** start of Source text **

They didn't offer me any accommodation benifits(I've heard this is usually the case for some...)

I have over 3 years of S/W development experience working on Siebel technologies.


Could you please let me know if this is a good deal or Can I negotiate the offer?
I'd appreciate any help on this..


Regards
Ramesh


----------



## mrbig (Sep 10, 2009)

Ramesh, if they dont offer housing assistance then dont take it. You will spend every penny you earn to have somewhere to sleep. Unless you dont mind sleeping in a 10x10 room with 10 other guys and sharing one bathroom. Then you will only spend half of everything you earned.


----------



## Gavtek (Aug 23, 2009)

Ramesh.Medapati said:


> I am a software professional from India. I've received a job offer from Dubai with a flat salary of 11k AED per month*(after tax)*.


There is no tax on income in Dubai.


----------



## titirangi (Aug 14, 2008)

We have started seeing HR dept sending initial offers such as this to all candidates. This represents a massive drop in rem that is going to cause huge issues going forward.

Ramesh, our situations and expectations are all different, however what you are being offered is far from competitive for UAE (or anywhere in the world). You will have a miserable life over here on that sort of rem.


----------



## miramar (Jan 3, 2010)

Dear Ramesh,

Don't ever think about it. Turn it down, and NOW!!! Try ti immigrate to Canada or the US, INSTEAD..


----------



## Ramesh.Medapati (Dec 5, 2009)

Thank you all for your inputs. Much appreciated.
I will say a Big 'NO' to the Recruiter right away..


Thanks once again, you guys are of great help..

Regards
Ramesh


----------



## miramar (Jan 3, 2010)

Ramesh.Medapati said:


> Thank you all for your inputs. Much appreciated.
> I will say a Big 'NO' to the Recruiter right away..
> 
> 
> ...


Good decision Ramesh. You deserve better.


----------



## nomad123 (Jan 4, 2010)

Dubai is going to get worse and worse, everything was revolved around real estate... i suggest moving elsewhere...


----------



## Elphaba (Jan 24, 2008)

nomad123 said:


> Dubai is going to get worse and worse, everything was revolved around real estate... i suggest moving elsewhere...

** end of Source text **
** start of Stored data **

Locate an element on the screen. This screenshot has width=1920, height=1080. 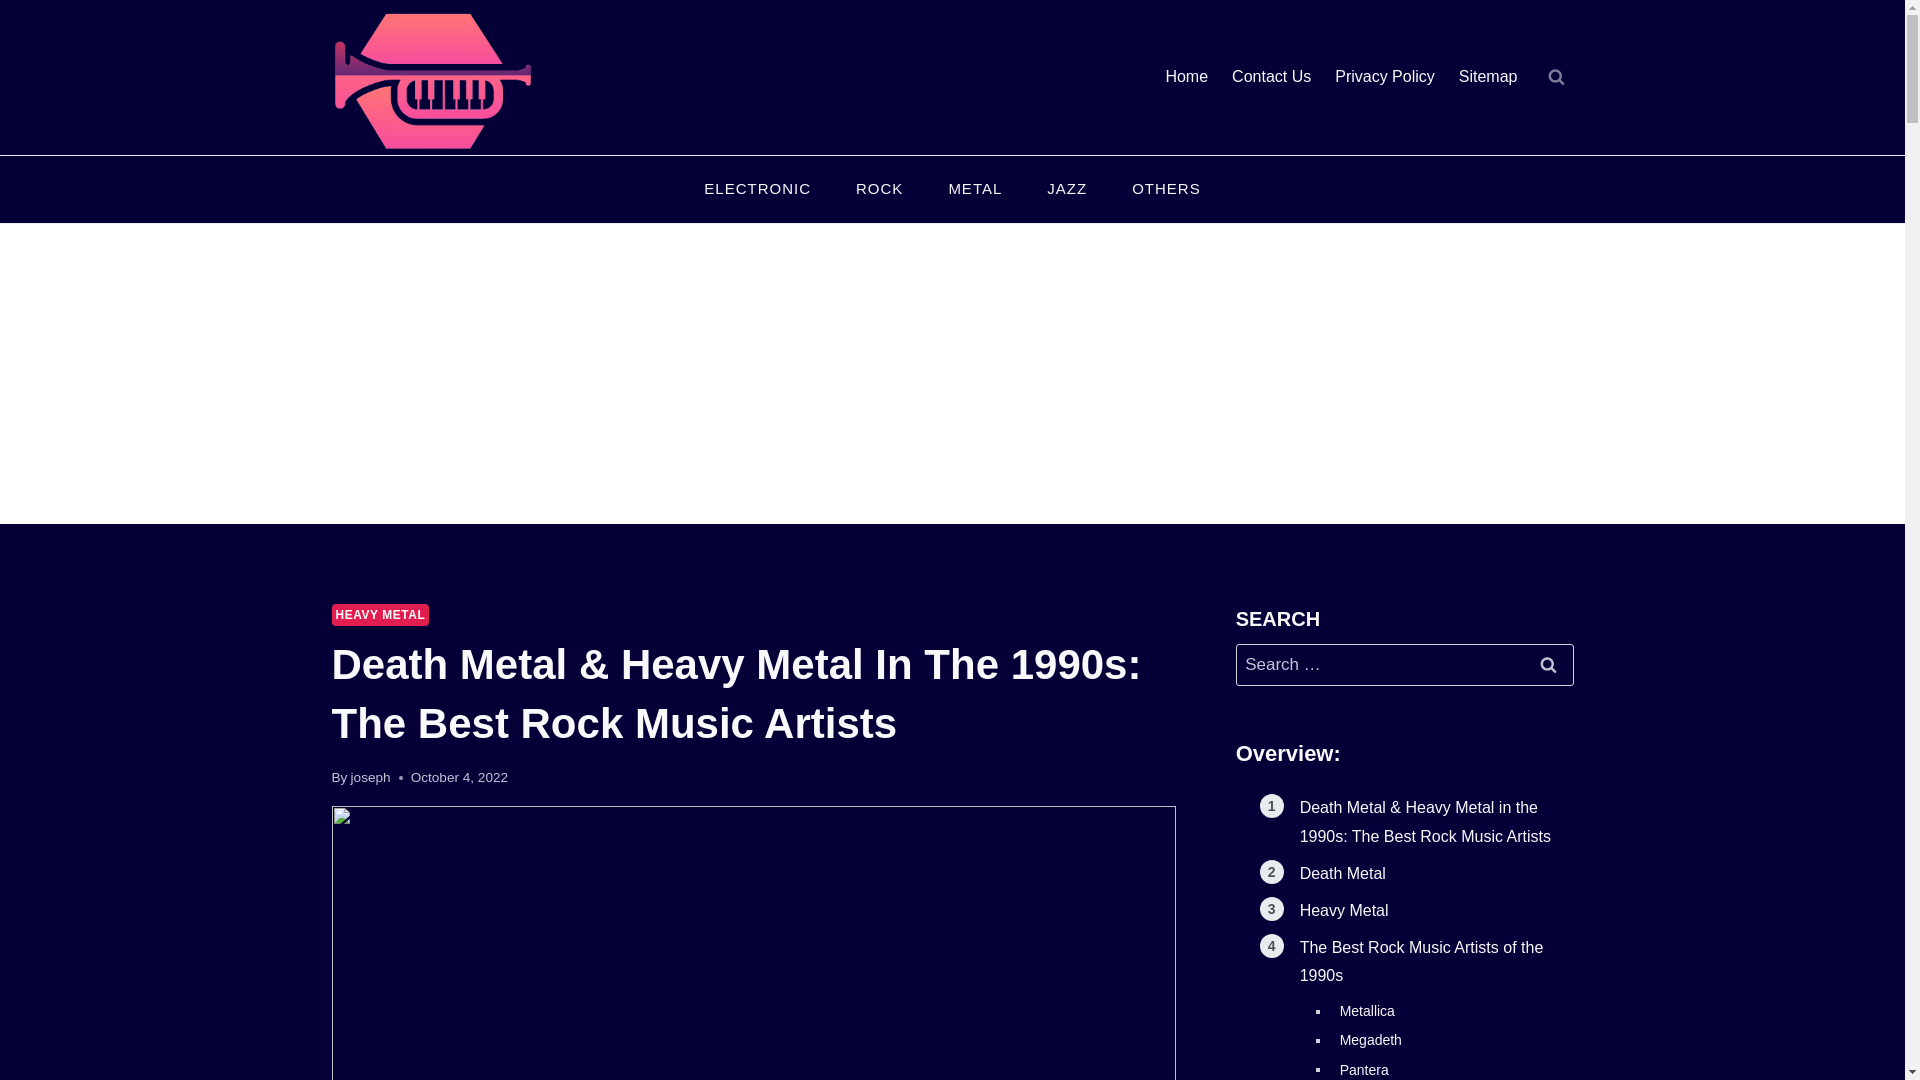
Privacy Policy is located at coordinates (1384, 78).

** end of Stored data **

### Challenges
a) Answer these questions about the forum thread on the Dubai job offer:
(i) How many years of software development experience does Ramesh state, and in which technologies?
(ii) What does Gavtek say about income tax in Dubai?
(iii) Which countries does miramar suggest Ramesh try to immigrate to?
b) Please continue the forum thread about the Dubai job offer from the point where it stops.

### Answers for the tasks
a)
(i) Over 3 years, working on Siebel technologies.
(ii) There is no tax on income in Dubai.
(iii) Canada or the US.

b)
Not everything is linked to property. There are other industries in the UAE and not everyone has been adversely affected. Many people are doing very well indeed.

I expect there to be more redundancies in certain areas, but Dubai is not 'over' as some have suggested. It will survive and remain an attractive destination for many expats.

-


----------



## Niknpatel (Dec 27, 2009)

i have to agree with ELPHABA here about Dubai.

Dubs has received alot of bad press in the western world recently and most of it is due to it's property burst and it not having any "oil" money.

In reality, there are so many other trades in Dubai which do make it attractive to expats ( i myself am thinking of moving from the USA to Dubs in mid-2010).

Dubai's "no tax" and it's geographical location (close to africa, europe, india etc) also makes it a great place for certain businesses to be based even though they do not do any business in the middle-eastern area.

The company that i currently consult for and will be looking to join on a more permanent basis in Dubs does ALL of it's business in emerging markets such as africa, cis and india but will be opening another office in Dubai simply for it's strategic position.

I currently work here in New York City, and most people say that NYC is "dead" too...far from it...it's "dead" for certain businesses that you always see in the media..but not all.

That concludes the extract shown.